● **Instructions for the task**:
Each line of the data below from the one holding "Viewport: 1456px width, 840px" to the one holding "This screenshot has height=806, width=1512.", inclusive, is to be reproduced exactly; no other line belongs in the answer.

● **Materials provided**:
___

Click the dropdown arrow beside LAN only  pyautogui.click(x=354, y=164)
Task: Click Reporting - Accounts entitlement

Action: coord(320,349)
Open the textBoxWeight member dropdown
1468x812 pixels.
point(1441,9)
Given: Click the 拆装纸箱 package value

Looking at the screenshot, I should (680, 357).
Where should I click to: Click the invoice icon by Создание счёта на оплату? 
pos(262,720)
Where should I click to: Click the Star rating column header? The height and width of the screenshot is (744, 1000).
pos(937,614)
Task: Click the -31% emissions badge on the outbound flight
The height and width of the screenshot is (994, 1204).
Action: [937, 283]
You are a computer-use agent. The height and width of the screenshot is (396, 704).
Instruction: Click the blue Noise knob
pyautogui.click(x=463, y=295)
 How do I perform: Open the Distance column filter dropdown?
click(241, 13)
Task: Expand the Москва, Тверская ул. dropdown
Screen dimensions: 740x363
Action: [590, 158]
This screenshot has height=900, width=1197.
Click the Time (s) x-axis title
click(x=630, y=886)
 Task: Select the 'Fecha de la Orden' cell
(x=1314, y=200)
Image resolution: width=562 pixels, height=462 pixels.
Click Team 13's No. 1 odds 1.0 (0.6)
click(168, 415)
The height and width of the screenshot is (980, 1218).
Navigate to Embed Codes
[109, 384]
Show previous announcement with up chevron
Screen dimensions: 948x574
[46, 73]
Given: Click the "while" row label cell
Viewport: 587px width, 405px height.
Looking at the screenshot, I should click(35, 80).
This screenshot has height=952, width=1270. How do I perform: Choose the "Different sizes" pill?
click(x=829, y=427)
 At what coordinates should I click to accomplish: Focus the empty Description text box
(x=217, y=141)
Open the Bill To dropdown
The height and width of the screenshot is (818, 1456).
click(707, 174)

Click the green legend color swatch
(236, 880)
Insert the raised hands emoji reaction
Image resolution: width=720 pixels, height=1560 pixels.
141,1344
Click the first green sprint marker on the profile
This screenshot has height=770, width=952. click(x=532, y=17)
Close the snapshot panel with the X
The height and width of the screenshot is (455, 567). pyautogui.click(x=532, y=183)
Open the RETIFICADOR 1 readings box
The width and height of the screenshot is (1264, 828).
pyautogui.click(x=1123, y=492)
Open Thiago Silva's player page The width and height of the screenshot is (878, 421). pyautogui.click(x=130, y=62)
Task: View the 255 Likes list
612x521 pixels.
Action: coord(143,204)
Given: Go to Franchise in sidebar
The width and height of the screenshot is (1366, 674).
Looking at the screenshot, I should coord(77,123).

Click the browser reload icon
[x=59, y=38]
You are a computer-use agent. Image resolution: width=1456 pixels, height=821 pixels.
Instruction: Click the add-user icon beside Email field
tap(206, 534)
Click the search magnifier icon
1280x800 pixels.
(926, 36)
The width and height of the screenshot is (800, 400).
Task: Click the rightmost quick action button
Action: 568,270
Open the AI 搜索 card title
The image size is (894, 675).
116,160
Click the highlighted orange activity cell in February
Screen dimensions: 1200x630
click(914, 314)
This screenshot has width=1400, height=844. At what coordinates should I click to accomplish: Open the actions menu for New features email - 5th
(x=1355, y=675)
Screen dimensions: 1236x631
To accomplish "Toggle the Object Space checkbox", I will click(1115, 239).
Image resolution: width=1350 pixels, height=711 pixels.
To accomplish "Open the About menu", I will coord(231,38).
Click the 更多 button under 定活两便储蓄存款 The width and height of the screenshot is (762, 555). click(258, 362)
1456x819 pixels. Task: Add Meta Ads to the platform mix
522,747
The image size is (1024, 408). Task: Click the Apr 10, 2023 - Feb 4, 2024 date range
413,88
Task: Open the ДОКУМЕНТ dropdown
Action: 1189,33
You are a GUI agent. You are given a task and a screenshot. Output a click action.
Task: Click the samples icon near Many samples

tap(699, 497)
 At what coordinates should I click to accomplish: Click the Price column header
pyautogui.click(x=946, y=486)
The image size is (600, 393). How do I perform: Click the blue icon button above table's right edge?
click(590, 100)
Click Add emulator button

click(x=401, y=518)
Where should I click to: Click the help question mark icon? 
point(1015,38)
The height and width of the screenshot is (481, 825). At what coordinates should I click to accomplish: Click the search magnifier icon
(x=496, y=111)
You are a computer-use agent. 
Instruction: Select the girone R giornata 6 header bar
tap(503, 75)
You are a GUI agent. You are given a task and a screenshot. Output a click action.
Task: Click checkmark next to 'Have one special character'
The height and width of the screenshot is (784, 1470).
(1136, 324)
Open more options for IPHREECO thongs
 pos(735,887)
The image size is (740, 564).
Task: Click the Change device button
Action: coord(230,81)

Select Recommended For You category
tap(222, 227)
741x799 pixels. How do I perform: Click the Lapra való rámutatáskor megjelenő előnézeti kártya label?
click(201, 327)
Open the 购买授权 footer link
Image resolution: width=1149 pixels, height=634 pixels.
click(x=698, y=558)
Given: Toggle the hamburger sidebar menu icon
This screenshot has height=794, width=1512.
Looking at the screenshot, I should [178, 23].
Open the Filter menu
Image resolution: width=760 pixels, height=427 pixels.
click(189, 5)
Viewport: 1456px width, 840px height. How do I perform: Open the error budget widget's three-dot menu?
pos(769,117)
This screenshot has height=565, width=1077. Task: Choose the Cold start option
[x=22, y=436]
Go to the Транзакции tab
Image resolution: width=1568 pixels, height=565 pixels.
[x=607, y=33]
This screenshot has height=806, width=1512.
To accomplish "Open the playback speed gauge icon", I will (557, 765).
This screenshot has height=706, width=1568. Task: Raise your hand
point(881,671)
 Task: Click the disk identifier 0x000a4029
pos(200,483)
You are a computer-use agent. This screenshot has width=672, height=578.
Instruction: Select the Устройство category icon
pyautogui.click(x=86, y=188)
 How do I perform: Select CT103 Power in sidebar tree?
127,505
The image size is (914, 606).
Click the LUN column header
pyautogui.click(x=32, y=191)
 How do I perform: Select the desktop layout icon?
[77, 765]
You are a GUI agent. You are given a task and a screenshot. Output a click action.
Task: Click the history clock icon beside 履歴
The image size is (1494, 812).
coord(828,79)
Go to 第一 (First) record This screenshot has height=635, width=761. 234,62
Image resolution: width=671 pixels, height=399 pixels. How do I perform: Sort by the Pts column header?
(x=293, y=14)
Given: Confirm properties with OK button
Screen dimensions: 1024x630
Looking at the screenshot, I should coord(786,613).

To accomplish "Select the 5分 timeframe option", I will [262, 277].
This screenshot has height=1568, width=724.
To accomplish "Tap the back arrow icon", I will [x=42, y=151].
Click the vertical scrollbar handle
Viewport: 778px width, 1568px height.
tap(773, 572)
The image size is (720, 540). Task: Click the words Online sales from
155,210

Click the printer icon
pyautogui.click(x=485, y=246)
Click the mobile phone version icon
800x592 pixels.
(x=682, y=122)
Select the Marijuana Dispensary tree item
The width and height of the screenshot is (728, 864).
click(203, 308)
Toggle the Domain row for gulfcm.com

___

● **Expected output**:
Viewport: 1456px width, 840px height. How do I perform: Open the error budget widget's three-dot menu?
pos(769,117)
This screenshot has height=565, width=1077. Task: Choose the Cold start option
[x=22, y=436]
Go to the Транзакции tab
Image resolution: width=1568 pixels, height=565 pixels.
[x=607, y=33]
This screenshot has height=806, width=1512.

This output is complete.